Приняв эту точку зрения, Чаадаев, конечно, уже не может разделить подход славянофилов, которых он называет "nos Slavons fanatiques" ("наши фанатические славяне"). Он по-прежнему настаивает на том, что у России нет и никогда не было "истории". Славянофилы, говорит он, "в своих разнообразных поисках будут время от времени откапывать диковинки для наших музеев и библиотек; но, по моему мнению, позволительно сомневаться, чтобы им удалось когда-нибудь извлечь из нашей исторической почвы нечто такое, что могло бы заполнить пустоту наших душ и дать плотность нашему расплывчатому сознанию (condenser le vague de nos esprits)". Интересно, что Чаадаев полемизирует здесь со славянофилами еще задолго до того, как оформилось их учение, до того, как появились их программные документы. Именно зарождением славянофильских настроений в русском обществе он и объясняет ту "бурю, которая только что над ним разразилась". "Вы видите", говорит он, "что у нас совершается настоящий переворот в национальной мысли, страстная реакция против просвещения и тех идей, которые сделали нас тем, что мы есть". "Куда приведет нас этот первый акт эмансипированного народного разума? Бог весть!".

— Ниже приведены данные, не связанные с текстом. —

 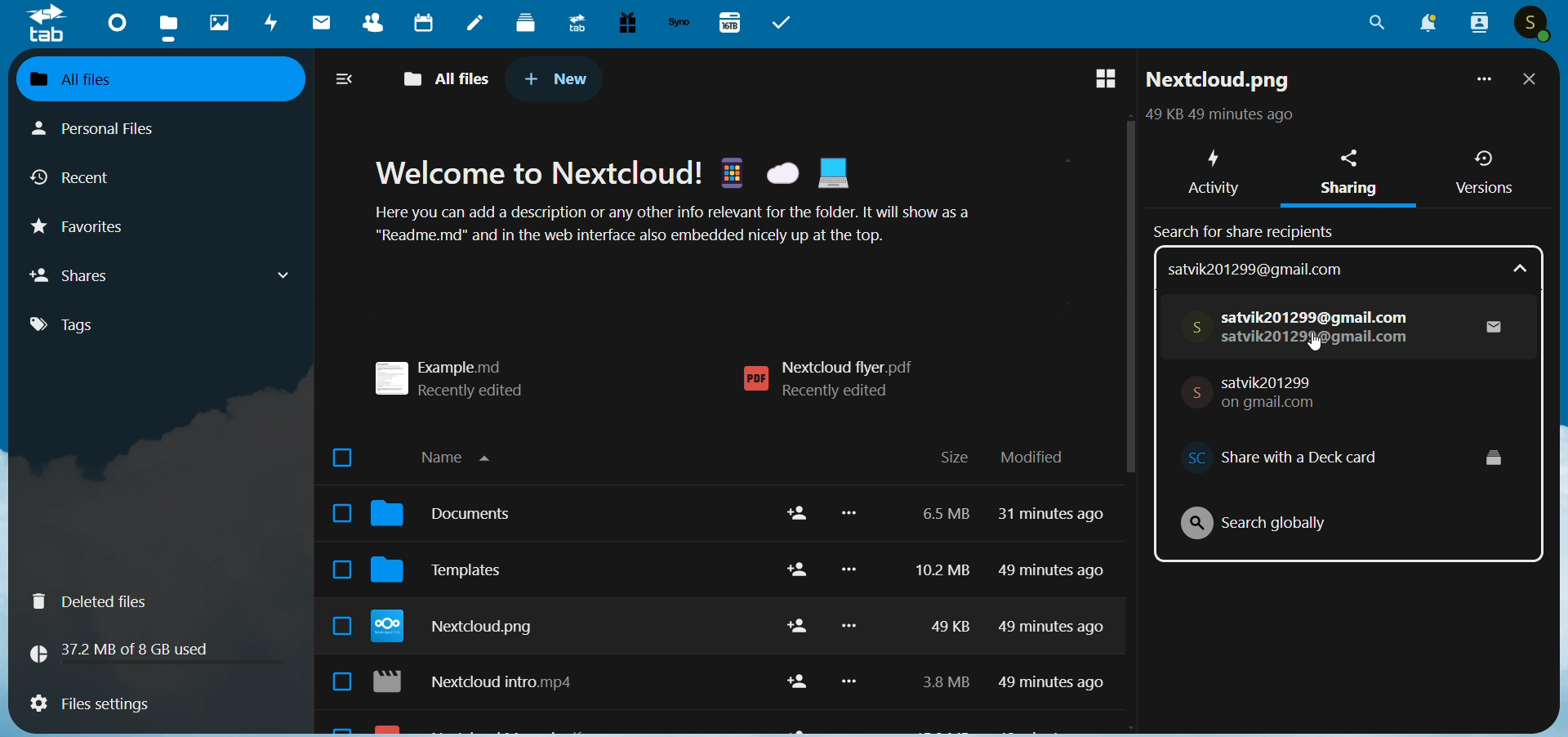 I want to click on files setting, so click(x=89, y=706).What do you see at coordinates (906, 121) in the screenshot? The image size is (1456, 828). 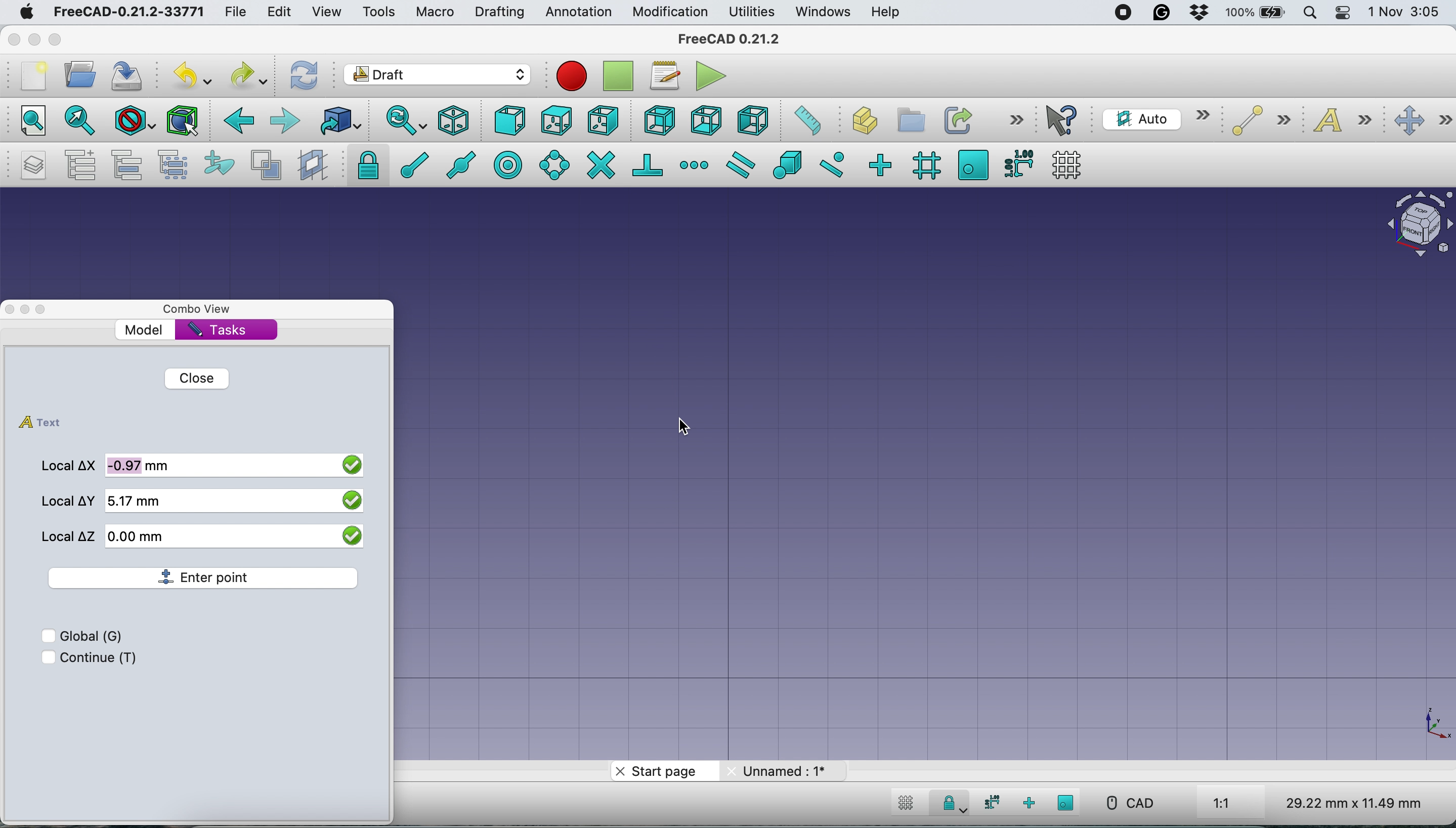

Решительно разойдясь со славянофилами в оценке исторического прошлого России, Чаадаев тем не менее несколько парадоксально совпал с ними в предсказании ее великого будущего. "Было бы преувеличением", замечает он, "опечалиться хотя бы на минуту за судьбу народа, из недр которого вышли могучая натура Петра Великого, всеобъемлющий ум Ломоносова и грациозный гений Пушкина". Чаадаев снова повторяет свою излюбленную мысль о том, что Россия призвана решить большую часть социальных проблем старого общества и "ответить на важнейшие вопросы, которые занимают человечество". То, что кажется отсталостью - на самом деле следствие исторической юности русского народа, уже вполне готового к тому, чтобы создать свою великую культуру и сыграть свою роль во всемирной истории. В отношении же к Западной Европе у Чаадаева теперь появляются очень заметные критические и скептические ноты. Он говорит, что "эти страны" он, наверное, "слишком уж превознес". Они действительно являются "наиболее полными образцами цивилизации", но у этой цивилизации уже нет будущего. "Большая часть народов носит в своем сердце глубокое чувство завершенной жизни, господствующее над жизнью текущей, упорное воспоминание о протекших днях, наполняющее каждый нынешний день", пишет философ. "Оставим их бороться с их неумолимым прошлым".